Apologies if this is a stupid question. I want to look at attention in Llama2. A MWE is below:
from transformers import AutoModelForCausalLM, AutoTokenizer
model_name = "meta-llama/Llama-2-7b-chat-hf"
model = AutoModelForCausalLM.from_pretrained(model_name, device_map="auto")
tokenizer = AutoTokenizer.from_pretrained(model_name, use_fast=True)
model_inputs = tokenizer.encode("Cats chase dogs", return_tensors="pt").to("cuda:0")
output = model.generate(model_inputs, output_attentions=True, max_new_tokens=5, return_dict_in_generate=True)
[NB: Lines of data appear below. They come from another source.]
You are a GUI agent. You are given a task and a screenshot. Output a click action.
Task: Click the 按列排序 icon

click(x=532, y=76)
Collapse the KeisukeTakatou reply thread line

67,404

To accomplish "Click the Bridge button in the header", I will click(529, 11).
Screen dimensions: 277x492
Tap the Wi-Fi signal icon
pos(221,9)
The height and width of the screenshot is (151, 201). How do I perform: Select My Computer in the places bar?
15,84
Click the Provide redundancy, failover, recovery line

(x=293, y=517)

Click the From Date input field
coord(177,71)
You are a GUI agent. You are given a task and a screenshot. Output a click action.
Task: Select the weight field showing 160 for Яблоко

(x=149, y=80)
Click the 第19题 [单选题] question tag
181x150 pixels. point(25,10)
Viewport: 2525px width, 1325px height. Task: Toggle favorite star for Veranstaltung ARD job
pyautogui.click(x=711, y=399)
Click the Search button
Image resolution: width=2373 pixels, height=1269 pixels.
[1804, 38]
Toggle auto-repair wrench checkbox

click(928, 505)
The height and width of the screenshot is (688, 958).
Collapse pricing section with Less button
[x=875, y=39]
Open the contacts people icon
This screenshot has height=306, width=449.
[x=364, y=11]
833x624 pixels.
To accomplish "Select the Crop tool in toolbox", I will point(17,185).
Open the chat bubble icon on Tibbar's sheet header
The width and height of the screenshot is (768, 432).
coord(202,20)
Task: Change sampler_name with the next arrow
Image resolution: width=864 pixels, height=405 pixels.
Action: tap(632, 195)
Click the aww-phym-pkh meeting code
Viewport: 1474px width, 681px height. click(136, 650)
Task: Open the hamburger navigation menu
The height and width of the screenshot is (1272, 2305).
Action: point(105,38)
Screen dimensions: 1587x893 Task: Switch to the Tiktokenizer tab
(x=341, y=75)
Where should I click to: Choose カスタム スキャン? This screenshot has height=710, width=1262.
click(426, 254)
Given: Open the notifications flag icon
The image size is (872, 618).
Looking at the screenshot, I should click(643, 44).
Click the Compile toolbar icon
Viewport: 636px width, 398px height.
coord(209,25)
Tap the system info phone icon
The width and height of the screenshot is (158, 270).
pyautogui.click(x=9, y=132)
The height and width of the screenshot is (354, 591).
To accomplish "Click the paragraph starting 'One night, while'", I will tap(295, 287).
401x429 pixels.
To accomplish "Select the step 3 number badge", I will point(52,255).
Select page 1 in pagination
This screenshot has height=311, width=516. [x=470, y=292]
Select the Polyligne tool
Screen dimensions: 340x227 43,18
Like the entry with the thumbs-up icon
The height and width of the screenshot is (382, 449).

print(output.attentions[0][0][0][0]) # prints attention weights of first head in first layer
output is:
tensor([[0.3464, 0.1967, 0.0438, 0.1245, 0.0281, 0.2606],
[0.3714, 0.3745, 0.0209, 0.1465, 0.0157, 0.0710],
[0.1448, 0.4541, 0.0274, 0.2500, 0.0149, 0.1087],
[0.2242, 0.3160, 0.0371, 0.2656, 0.0157, 0.1414],
[0.1242, 0.2456, 0.0464, 0.3104, 0.0118, 0.2615],
[0.1509, 0.1745, 0.0558, 0.2522, 0.0131, 0.3535]], device='cuda:0')
and I would have expected this to be triangular.